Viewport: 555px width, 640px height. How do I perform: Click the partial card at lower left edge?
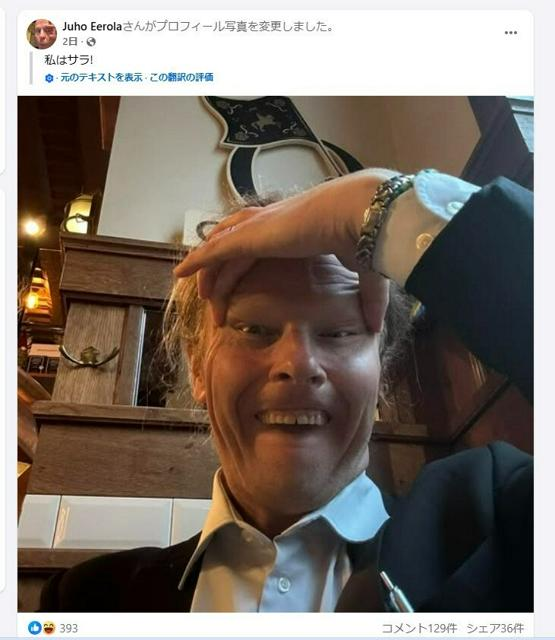coord(2,390)
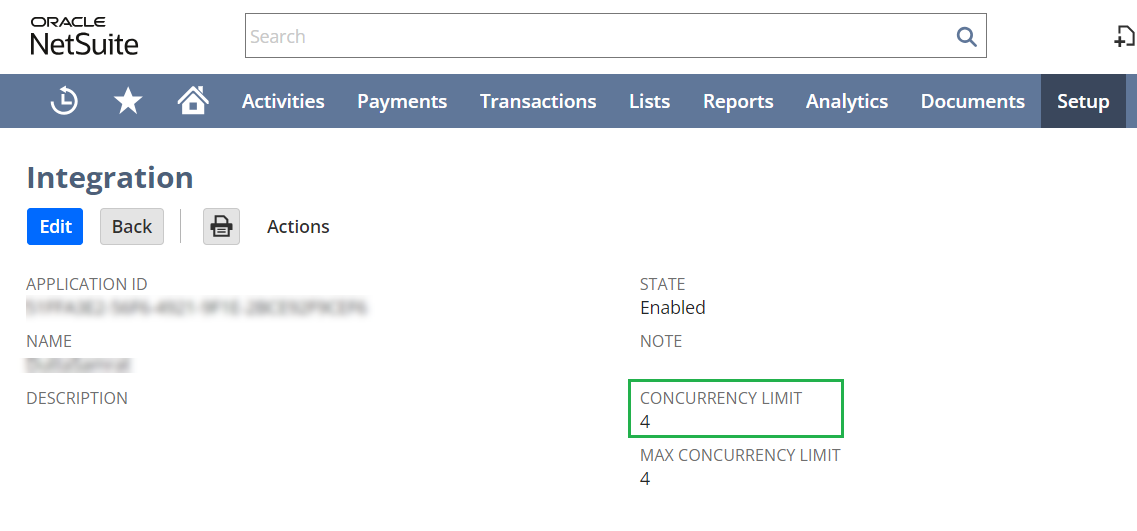Click the Concurrency Limit field label
The height and width of the screenshot is (531, 1137).
tap(721, 398)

→ WHAT THE TASK REQUIRES
Please reproduce the data above word for word, skipping all images.

→ OUTPUT BELOW
Viewport: 555px width, 640px height. How do I perform: Click the partial card at lower left edge?
coord(2,390)
Click the Concurrency Limit field label
The height and width of the screenshot is (531, 1137).
tap(721, 398)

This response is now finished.